L’une des conclusions les plus perspicaces a été tirée dans un article de 1949 du géologue français Jacques Avias. Sans être plus précis, il propose une série d’arrivées anciennes dans le Pacifique Sud, antérieures aux Mélanésiens, et conclut « …on peut au moins avancer l’hypothèse suivante : une civilisation …antérieure à la civilisation kanake actuelle…cette civilisation avait une industrie néolithique plus avancée que les indigènes ».

Il n’a pas fallu longtemps pour que la pensée conservatrice remplace ces idées exotiques par des possibilités plus acceptables et plus terre-à-terre. La plus durable d’entre elles était que les monticules étaient en fait faits par des oiseaux géants mégapodes depuis longtemps disparus, pour y faire éclore leurs œufs. Il a été suggéré que les oiseaux remontent le sol jusqu’à ce qu’il forme un monticule où les œufs pouvaient être pondus, réchauffés par la végétation en décomposition placée par les oiseaux dans le trou. Au départ, le noyau de béton a été expliqué comme l’action entièrement naturelle de micro-organismes, de minuscules globules de calcite dans le sol liant d’une certaine manière les roches et les débris entre eux.

En haut : la brushturkey australienne sur son tertre. (D. Cowell/CC BY 3.0) En bas : Coupe transversale d'un monticule mégapode typique. (Peter Halasz/CC BY SA 2.5)

En haut : la brushturkey australienne sur son tertre. (D. Cowell/ CC BY 3.0 ) En bas : Coupe transversale d’un monticule mégapode typique. (Peter Halasz/ CC BY SA 2.5 )
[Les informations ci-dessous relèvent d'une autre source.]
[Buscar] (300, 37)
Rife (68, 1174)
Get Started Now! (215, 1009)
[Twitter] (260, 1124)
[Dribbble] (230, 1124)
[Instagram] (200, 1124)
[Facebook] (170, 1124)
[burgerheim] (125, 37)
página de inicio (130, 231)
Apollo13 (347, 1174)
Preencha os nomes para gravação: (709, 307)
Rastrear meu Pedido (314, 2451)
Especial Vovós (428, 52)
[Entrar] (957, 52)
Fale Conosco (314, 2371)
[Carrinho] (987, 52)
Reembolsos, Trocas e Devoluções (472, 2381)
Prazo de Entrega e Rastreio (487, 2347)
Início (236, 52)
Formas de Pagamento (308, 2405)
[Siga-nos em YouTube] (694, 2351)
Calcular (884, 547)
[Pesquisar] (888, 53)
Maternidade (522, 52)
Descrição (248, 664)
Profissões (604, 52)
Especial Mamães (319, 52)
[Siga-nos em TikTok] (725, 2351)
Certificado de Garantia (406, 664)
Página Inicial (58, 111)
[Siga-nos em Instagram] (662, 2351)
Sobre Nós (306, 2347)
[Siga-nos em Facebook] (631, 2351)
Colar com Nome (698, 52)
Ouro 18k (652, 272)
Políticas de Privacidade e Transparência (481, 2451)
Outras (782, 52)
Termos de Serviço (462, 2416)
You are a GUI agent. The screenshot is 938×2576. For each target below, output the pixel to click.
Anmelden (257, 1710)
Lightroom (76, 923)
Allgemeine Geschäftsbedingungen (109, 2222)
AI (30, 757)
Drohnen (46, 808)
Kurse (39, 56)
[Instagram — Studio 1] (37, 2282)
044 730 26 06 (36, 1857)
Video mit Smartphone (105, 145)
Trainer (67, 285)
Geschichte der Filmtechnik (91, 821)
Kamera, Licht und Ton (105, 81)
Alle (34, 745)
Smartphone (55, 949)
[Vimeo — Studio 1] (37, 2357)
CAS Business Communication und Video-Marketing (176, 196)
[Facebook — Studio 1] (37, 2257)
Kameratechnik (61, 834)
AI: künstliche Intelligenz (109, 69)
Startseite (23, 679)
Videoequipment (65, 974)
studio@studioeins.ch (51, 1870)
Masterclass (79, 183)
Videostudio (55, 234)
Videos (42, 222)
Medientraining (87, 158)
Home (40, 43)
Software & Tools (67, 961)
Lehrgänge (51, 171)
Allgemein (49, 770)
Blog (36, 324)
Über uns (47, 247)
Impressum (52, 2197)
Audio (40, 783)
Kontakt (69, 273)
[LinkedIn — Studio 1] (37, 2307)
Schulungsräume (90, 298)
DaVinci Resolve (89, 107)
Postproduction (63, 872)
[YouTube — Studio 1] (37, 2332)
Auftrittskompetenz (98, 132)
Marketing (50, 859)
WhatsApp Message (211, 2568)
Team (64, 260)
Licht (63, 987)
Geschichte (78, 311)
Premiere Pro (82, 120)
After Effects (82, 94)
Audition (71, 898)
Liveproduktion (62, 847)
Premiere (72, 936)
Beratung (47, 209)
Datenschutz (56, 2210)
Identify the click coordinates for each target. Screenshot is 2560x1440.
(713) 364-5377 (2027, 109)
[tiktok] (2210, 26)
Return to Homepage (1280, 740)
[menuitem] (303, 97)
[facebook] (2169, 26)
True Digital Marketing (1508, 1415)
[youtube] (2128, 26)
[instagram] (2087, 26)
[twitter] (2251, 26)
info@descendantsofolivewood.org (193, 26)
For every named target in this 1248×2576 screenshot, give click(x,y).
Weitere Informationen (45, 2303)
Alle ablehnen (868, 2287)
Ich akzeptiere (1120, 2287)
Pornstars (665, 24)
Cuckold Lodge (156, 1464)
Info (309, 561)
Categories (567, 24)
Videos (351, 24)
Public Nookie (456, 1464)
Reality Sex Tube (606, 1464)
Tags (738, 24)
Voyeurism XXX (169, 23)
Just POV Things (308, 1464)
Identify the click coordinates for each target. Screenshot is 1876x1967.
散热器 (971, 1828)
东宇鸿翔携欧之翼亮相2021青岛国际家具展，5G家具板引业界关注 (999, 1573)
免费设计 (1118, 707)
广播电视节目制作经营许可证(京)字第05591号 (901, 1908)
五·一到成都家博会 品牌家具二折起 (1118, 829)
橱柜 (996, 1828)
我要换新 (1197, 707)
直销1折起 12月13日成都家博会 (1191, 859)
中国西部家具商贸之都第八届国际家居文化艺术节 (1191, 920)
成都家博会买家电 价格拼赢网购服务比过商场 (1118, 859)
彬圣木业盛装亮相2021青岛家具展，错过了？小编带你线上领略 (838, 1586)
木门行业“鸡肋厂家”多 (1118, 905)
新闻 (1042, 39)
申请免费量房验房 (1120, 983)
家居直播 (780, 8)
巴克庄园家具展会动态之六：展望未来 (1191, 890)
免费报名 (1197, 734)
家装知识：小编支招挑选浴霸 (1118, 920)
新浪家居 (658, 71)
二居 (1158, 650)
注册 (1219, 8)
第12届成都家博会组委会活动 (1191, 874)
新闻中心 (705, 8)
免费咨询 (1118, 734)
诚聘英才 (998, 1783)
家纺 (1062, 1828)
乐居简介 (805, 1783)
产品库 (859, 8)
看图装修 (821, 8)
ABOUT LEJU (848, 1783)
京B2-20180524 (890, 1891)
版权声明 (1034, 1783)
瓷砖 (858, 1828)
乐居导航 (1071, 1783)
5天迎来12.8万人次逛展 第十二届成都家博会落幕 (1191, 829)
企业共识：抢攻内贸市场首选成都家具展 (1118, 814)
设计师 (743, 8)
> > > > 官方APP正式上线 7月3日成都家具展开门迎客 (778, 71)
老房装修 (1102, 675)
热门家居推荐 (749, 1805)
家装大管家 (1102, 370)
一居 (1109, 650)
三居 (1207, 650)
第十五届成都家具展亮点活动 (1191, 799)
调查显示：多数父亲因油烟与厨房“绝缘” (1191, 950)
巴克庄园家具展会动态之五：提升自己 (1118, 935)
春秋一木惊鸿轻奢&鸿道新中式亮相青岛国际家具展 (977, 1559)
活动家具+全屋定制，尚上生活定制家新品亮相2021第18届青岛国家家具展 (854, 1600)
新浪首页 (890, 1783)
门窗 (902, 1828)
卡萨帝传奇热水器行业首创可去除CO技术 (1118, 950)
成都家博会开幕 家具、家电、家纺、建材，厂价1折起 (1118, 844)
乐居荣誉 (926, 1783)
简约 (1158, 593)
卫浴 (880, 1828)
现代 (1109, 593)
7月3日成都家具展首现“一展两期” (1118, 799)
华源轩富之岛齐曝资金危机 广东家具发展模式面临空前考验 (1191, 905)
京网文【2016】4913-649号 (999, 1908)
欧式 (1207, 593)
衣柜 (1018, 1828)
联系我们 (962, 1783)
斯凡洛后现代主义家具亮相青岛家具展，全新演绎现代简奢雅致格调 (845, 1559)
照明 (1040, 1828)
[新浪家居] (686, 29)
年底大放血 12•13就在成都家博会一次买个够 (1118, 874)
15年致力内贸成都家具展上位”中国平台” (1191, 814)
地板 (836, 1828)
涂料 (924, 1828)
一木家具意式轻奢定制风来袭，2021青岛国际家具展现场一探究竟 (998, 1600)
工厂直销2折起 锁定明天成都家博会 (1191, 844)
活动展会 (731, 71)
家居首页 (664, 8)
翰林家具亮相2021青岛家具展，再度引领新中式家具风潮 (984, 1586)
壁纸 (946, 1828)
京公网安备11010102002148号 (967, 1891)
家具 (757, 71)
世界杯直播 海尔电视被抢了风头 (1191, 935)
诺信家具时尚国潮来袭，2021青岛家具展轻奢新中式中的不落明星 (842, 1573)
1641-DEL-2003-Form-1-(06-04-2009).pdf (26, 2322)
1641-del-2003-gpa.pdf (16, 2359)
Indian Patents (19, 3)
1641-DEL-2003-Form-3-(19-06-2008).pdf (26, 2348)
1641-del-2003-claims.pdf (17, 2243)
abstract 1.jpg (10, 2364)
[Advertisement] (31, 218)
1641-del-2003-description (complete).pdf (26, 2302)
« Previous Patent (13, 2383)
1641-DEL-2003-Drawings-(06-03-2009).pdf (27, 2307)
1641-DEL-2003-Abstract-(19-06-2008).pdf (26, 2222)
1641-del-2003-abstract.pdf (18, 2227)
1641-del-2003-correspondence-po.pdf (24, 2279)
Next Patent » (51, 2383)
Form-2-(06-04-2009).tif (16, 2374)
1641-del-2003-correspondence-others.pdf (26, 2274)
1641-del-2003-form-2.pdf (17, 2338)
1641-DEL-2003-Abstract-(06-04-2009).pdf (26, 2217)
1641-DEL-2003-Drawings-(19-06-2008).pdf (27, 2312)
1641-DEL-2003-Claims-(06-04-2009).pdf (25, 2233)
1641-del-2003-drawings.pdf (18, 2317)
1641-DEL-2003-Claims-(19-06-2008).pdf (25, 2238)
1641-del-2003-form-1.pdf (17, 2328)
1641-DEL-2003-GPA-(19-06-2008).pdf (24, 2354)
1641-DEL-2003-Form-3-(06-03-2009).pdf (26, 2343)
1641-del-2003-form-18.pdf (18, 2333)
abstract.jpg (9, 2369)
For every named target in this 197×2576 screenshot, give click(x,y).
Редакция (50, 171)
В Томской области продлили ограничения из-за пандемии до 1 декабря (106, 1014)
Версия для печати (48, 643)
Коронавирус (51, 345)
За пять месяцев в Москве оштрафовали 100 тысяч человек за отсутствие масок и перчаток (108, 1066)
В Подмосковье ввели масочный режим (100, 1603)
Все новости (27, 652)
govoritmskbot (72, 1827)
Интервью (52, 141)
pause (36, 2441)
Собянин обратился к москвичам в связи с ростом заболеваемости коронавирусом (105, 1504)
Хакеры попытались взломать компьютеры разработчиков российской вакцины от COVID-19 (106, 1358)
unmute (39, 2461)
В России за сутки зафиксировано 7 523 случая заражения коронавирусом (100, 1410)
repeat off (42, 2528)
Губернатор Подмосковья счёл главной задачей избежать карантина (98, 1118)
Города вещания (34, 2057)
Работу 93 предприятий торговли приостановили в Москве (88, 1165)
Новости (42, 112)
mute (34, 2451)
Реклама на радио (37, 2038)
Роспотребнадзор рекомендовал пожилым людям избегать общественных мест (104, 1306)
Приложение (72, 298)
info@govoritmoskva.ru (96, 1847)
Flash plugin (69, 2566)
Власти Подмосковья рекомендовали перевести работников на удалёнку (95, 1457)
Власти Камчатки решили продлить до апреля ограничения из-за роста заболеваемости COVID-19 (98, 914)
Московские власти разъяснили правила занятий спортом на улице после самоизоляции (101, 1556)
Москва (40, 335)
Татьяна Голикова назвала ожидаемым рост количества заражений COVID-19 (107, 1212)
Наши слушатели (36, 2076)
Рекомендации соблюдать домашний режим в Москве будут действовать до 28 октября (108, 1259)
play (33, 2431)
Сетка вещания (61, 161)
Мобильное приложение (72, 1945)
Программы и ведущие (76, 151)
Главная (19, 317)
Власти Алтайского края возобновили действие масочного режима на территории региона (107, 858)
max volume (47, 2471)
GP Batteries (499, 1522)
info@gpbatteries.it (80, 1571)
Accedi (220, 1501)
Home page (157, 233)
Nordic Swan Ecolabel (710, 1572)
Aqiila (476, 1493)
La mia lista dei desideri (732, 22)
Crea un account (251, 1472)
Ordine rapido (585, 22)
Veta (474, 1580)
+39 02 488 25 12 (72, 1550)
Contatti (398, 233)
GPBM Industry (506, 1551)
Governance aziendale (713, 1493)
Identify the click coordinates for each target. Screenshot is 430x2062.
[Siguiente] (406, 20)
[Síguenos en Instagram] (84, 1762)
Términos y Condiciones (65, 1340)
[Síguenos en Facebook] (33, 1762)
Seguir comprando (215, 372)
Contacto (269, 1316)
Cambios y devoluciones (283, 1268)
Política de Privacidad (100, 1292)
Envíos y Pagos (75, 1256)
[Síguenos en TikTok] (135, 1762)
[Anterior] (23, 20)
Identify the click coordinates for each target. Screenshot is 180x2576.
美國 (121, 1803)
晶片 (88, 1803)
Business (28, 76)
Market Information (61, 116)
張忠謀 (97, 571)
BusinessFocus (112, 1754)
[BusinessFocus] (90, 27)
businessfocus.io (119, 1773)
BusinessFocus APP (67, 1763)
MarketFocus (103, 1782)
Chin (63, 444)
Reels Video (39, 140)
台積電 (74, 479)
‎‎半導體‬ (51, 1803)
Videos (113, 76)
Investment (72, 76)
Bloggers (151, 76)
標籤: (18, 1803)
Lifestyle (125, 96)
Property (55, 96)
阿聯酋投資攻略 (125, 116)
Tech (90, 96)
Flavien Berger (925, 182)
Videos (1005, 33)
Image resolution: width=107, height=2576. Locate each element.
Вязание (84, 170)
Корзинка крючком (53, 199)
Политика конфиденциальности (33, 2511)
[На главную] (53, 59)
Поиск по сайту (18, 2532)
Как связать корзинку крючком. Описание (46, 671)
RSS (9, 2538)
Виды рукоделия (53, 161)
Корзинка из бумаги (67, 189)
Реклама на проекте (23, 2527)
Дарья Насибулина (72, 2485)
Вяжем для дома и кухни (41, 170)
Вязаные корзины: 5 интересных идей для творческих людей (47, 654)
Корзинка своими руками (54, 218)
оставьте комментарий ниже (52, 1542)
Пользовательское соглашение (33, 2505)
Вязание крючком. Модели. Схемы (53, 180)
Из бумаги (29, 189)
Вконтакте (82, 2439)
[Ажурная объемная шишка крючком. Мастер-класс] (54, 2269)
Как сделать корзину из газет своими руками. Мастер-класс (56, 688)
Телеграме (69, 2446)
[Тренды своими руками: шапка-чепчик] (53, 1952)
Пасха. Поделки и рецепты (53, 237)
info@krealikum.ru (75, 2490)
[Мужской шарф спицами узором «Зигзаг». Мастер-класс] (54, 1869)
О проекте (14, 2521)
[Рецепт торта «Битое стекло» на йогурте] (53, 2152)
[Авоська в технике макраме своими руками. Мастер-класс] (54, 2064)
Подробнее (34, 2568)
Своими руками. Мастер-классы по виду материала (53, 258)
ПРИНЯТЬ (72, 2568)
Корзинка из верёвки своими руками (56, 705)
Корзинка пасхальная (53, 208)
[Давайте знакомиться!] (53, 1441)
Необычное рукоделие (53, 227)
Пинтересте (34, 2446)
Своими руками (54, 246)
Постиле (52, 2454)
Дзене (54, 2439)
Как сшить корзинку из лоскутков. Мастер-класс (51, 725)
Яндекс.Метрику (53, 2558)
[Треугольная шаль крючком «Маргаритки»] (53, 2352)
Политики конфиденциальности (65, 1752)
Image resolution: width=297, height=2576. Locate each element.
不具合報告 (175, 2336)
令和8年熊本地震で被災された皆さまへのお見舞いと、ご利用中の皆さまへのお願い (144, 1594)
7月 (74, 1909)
Par la suite, un affinement de la théorie a proposé que les mégapodes soient excrétées de manière ordonnée dans le trou situé au sommet du monticule, les excréments devenant l’agent de chauffage des œufs. Avec le temps, les fientes d’oiseaux sont supposées s’être fossilisées et devenir le « ciment » que l’on trouve aujourd’hui. Bien que l’analyse chimique ait établi très tôt que le noyau de béton ne contenait aucun des éléments trouvés dans le guano, de nombreux chercheurs et historiens ont accepté sans critique cette fiction car elle ne remettait pas en cause les dates acceptées pour l’arrivée des hommes dans les îles de Nouvelle-Calédonie.

La théorie aviaire a reçu un coup fatal en mars 2016 avec la publication d’un article d’un groupe dirigé par un paléozoologue basé en Australie, Trevor H. Worthy. Après avoir noté les implications évidentes de l’absence totale de fragments d’obus dans ou près des tumulus, l’article a rapporté que les restes squelettiques des mégapodes ont établi de manière assez concluante que les oiseaux n’étaient, en fait, pas physiquement équipés pour tout type de construction de tertres et surtout pas de tertres à l’échelle de ceux trouvés en Nouvelle-Calédonie.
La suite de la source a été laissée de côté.